Russia has launched a large military drill that is supposedly its biggest since the end of the Cold War, with 300,000 troops rallying in the east of the country.

The exercise, named Vostok-2018 (East-2018), includes a series of training activities involving about 1,000 aircraft, an estimated 36,000 tanks and armored vehicles, and an additional 80 vessels all focusing on operations in Russia’s far east. Neighboring China is also expected to contribute to some joint training within the drill’s scheduled training activities.

“Over the course of this, the use of inter-service military deployments will be honed with the aim of ensuring Russia’s security,” a statement from Moscow’s Ministry of Defense read on Tuesday.
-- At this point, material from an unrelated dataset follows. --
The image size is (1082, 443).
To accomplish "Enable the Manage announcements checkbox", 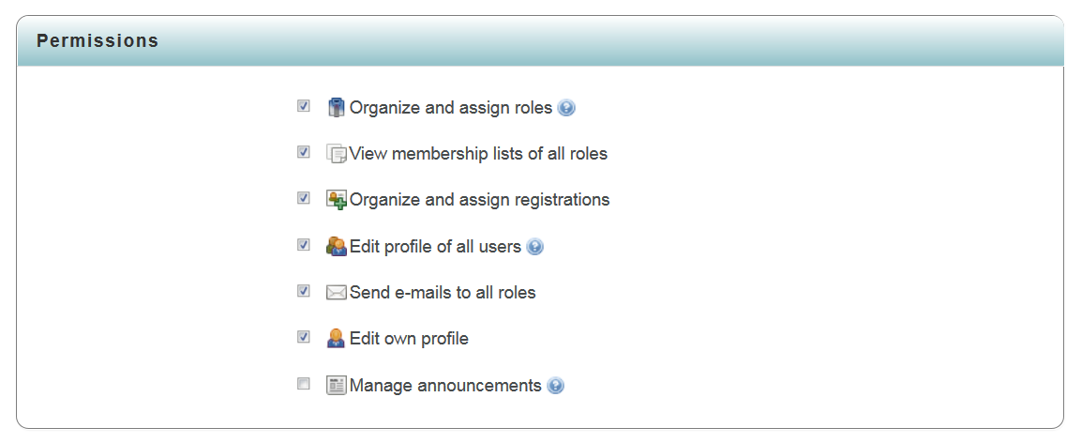I will [x=304, y=384].
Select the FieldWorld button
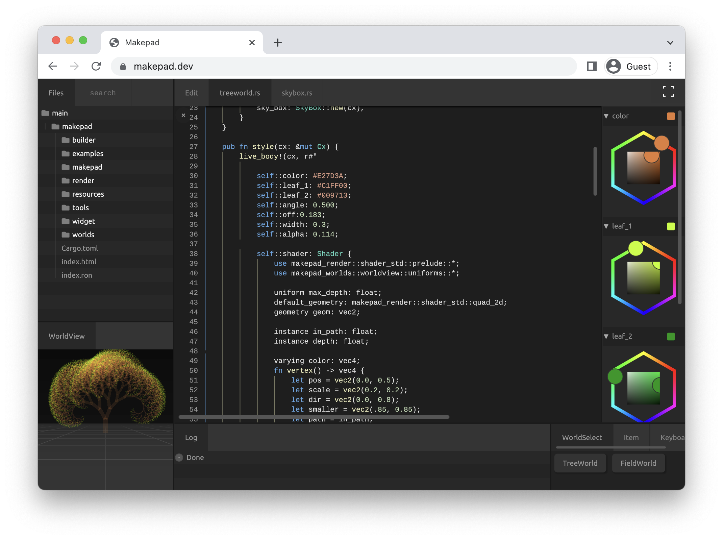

The main objectives of the maneuvers will be to assess military command’s level of preparedness to plan and carry out large redeployments of troops across the country, as well as to organize interaction between units on the ground and at sea while also giving senior officers some practice in command and control.

The drill lasts a week and includes more than 3,000 troops from nearby China. The region of the exercise will span naval training ranges in the Sea of Japan, Bering Straits and Sea of Okhotsk, as well as five army training grounds in the east and four military airfields.

Russian President Vladimir Putin is rumored to be visiting the exercise field command. Spokesman Dmitry Peskov, however, told state news agency Itar-Tass that it was unlikely the leader will host any foreign leaders at the exercise despite China and Mongolia taking part. Turkey, which is a U.S. ally as part of NATO, was also reportedly invited, according to the pro-government newspaper Yeni Şafak, citing Turkish Defense Minister Hulusi Akar, who said Ankara was still considering the idea on Sunday.

Moscow has brushed off the drill as an example of warmongering, military muscle-flexing or a bid to split the Western alliance, according to Tass.

“We have heard these statements from NATO representatives and some of their member states,” Maria Zakharova, the Russian Ministry of Foreign Affairs’ spokeswoman said. “Sadly we are used to them. In the West they still retain an inclination to look for a Russian threat in any event, [but] there is no basis for this. The exercise Vostok-2018 takes place far from NATO’s zone of responsibility, and does not have any impact on the security of its member states.”